1.1 Frames and Basic Structure

Definition 1 Frame

A frame is a complete lattice \((L, \leq )\) satisfying the infinite distributive law (frame distributivity):

\[ a \land \bigvee _{i \in I} b_i = \bigvee _{i \in I} (a \land b_i) \]

for all \(a \in L\) and all families \((b_i)_{i \in I}\) of elements of \(L\).

Definition 2 Frame Homomorphism

A map \(f: L \to M\) between frames is a frame homomorphism if it:

Preserves arbitrary joins: \(f(\bigvee _{i \in I} a_i) = \bigvee _{i \in I} f(a_i)\)
Preserves finite meets: \(f(a \land b) = f(a) \land f(b)\) and \(f(\top ) = \top \)

Remark 3

Note that frame homomorphisms need not preserve \(\bot \). The category of frames and frame homomorphisms is denoted \(\mathbf{Frame}\).

Definition 4 Locale

A locale is a formal dual of a frame. The category \(\mathbf{Loc}\) has:

Objects: Frames (understood as the lattice of open sets of a generalized space)
Morphisms: \(\mathrm{Hom}_{\mathbf{Loc}}(X, Y) := \mathrm{Hom}_{\mathbf{Frame}}(\mathcal{O}(Y), \mathcal{O}(X))\) (contravariant)

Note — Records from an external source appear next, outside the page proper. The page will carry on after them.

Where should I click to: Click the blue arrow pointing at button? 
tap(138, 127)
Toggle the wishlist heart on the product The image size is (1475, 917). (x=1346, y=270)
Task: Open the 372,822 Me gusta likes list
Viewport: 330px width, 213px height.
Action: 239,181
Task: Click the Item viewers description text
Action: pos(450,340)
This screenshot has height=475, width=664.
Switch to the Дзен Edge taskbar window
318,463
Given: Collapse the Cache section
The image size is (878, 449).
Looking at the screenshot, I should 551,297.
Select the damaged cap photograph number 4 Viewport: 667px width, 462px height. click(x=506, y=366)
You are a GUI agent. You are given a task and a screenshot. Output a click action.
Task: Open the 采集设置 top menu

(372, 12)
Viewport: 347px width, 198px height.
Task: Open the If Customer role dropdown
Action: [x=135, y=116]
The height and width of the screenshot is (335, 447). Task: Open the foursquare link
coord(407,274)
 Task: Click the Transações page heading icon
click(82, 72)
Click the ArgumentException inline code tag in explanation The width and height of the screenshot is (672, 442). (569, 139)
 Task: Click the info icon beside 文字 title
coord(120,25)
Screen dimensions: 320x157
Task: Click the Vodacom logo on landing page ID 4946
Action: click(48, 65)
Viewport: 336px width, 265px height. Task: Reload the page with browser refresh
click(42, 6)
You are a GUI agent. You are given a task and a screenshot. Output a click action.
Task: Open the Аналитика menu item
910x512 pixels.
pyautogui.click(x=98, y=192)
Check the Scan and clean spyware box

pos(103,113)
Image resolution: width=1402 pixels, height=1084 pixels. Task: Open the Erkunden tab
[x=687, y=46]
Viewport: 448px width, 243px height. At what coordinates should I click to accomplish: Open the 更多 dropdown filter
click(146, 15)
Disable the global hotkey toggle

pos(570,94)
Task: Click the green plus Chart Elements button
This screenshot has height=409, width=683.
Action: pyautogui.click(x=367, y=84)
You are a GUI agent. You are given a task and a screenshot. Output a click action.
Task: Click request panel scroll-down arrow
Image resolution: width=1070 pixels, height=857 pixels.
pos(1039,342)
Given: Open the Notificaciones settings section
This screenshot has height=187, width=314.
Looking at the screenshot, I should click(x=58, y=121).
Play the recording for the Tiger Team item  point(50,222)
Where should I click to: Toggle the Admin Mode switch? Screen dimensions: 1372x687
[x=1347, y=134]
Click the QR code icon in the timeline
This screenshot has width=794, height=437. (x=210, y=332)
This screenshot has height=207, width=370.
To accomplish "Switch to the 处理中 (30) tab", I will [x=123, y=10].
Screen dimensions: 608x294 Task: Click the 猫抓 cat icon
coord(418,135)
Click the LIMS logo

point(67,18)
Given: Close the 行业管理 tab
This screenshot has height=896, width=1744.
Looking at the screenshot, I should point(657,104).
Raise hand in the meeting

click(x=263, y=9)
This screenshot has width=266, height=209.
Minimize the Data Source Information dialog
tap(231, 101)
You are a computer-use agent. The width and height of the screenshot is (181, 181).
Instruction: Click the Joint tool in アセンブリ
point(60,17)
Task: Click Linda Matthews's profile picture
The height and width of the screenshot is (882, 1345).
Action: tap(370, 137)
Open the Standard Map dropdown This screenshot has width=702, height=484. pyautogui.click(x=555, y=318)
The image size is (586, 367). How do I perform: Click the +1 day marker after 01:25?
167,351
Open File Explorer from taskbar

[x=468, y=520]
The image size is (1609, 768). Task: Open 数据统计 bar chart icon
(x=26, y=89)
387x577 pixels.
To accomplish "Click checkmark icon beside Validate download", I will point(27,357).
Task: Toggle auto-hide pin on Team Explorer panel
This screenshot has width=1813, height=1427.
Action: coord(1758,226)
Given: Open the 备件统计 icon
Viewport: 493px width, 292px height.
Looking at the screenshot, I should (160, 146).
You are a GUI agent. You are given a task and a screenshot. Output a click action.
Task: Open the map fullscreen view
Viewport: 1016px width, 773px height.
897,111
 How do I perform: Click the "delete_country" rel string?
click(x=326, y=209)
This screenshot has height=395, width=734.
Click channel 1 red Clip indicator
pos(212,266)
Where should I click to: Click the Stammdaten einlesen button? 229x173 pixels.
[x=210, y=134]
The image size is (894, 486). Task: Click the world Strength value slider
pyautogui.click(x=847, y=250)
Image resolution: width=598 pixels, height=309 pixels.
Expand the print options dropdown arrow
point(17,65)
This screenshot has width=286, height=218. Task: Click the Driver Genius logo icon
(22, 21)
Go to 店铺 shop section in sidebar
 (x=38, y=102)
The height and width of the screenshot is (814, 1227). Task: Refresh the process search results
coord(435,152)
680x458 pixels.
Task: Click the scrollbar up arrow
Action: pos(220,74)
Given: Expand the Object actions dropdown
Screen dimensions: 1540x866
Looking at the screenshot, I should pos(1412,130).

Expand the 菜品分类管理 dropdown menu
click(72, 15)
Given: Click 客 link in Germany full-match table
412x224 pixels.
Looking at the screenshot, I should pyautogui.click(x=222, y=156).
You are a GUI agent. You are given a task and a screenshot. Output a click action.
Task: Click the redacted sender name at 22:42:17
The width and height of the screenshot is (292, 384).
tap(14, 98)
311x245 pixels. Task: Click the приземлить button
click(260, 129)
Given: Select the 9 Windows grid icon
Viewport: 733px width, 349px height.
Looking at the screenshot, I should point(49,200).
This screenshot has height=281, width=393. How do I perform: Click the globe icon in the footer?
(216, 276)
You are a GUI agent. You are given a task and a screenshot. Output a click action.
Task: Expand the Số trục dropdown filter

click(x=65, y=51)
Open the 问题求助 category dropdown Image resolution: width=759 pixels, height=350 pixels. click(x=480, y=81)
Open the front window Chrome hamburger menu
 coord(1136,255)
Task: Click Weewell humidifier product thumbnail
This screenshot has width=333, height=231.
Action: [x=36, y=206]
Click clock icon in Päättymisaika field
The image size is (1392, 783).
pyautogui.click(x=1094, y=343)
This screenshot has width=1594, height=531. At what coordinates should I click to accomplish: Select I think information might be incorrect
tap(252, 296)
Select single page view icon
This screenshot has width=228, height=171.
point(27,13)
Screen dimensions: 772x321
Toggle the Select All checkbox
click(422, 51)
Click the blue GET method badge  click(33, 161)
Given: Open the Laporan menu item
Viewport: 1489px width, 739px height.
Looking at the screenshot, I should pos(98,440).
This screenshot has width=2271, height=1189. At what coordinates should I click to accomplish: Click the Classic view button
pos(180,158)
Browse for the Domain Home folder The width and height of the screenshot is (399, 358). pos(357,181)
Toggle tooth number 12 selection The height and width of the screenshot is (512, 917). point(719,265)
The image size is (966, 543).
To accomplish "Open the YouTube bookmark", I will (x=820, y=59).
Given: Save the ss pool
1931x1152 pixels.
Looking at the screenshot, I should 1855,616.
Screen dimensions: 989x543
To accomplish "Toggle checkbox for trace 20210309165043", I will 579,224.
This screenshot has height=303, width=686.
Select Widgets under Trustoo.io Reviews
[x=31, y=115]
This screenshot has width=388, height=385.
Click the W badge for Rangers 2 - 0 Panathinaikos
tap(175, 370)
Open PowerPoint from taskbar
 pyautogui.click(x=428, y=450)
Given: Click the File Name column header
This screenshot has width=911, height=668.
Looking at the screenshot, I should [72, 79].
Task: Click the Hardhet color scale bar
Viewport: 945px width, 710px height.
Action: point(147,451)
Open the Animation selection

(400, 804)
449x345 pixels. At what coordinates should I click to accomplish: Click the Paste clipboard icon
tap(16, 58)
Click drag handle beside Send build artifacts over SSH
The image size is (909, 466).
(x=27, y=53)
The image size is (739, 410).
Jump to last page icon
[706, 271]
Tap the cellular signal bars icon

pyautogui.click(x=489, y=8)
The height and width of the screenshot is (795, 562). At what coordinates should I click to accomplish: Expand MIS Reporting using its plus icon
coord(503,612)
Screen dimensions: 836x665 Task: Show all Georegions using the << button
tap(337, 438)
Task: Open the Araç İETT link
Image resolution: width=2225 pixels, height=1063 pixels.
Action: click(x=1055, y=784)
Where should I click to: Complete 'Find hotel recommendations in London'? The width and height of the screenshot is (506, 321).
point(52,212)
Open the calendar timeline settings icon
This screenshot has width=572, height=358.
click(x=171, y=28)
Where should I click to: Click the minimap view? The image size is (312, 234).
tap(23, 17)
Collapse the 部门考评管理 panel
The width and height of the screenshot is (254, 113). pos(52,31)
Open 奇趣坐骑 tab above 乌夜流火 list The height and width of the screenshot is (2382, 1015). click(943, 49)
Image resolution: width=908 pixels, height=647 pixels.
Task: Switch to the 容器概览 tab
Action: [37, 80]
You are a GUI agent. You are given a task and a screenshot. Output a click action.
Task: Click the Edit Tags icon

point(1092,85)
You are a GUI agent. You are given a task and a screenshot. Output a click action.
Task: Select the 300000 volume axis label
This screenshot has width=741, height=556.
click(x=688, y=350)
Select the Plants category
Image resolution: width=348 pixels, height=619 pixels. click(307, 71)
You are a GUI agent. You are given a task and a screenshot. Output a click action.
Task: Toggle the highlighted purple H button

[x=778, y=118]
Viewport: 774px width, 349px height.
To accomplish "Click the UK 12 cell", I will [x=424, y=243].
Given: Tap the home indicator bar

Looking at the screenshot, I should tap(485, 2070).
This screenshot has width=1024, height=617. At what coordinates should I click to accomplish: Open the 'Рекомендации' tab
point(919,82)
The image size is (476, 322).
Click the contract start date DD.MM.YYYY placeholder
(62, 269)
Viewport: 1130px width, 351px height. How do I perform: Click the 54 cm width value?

Lemma 5 Locale Morphism Composition

Composition of locale morphisms is well-defined and associative.

Proof ▶

Let \(f: X \to Y\) and \(g: Y \to Z\) be locale morphisms. Then:

\begin{align*} (g \circ f)_{\mathrm{frame}} & := f_{\mathrm{frame}} \circ g_{\mathrm{frame}} : \mathcal{O}(Z) \to \mathcal{O}(X) \end{align*}

The composition of frame homomorphisms is a frame homomorphism (by definition of frame homomorphism).

For joins: \((f_{\mathrm{frame}} \circ g_{\mathrm{frame}})(\bigvee _{i} u_i) = f_{\mathrm{frame}}(g_{\mathrm{frame}}(\bigvee _i u_i)) = f_{\mathrm{frame}}(\bigvee _i g_{\mathrm{frame}}(u_i)) = \bigvee _i f_{\mathrm{frame}}(g_{\mathrm{frame}}(u_i))\).

For finite meets: similarly by composition of homomorphisms.

Associativity follows from associativity of function composition.

1.2 Frame Presentations

Definition 6 Presented Frame

A frame presented by a set of generators \(G\) and a set of relations \(R\) is denoted:

\[ \mathrm{Fr}\langle G \mid R \rangle \]

This is the free frame on generators \(G\) quotiented by the frame congruence generated by \(R\).

Lemma 7 Universal Property of Presented Frames

Let \(L = \mathrm{Fr}\langle G \mid R \rangle \) be a presented frame, and let \(M\) be another frame. A frame homomorphism \(f: L \to M\) is determined by:

A function \(\phi : G \to M\)
A verification that the relations \(R\) are respected: for every relation in \(R\), \(\phi \) satisfies it in \(M\)

Proof ▶

The universal property follows from the definition of the quotient of the free frame by a frame congruence.

Given \(\phi : G \to M\) respecting \(R\), it extends uniquely to a frame homomorphism \(\tilde{\phi }: \mathrm{Fr}(G) \to M\) on the free frame, since \(\mathrm{Fr}(G)\) is free.

Since \(\phi \) respects the relations \(R\) generating the congruence, the map \(\tilde{\phi }\) descends to a frame homomorphism \(\bar{\phi }: L \to M\).

Uniqueness follows from the universal property of the free frame and the quotient.

Corollary 8 Characterization by Generators and Relations

A frame homomorphism from a presented frame is completely determined by its action on generators.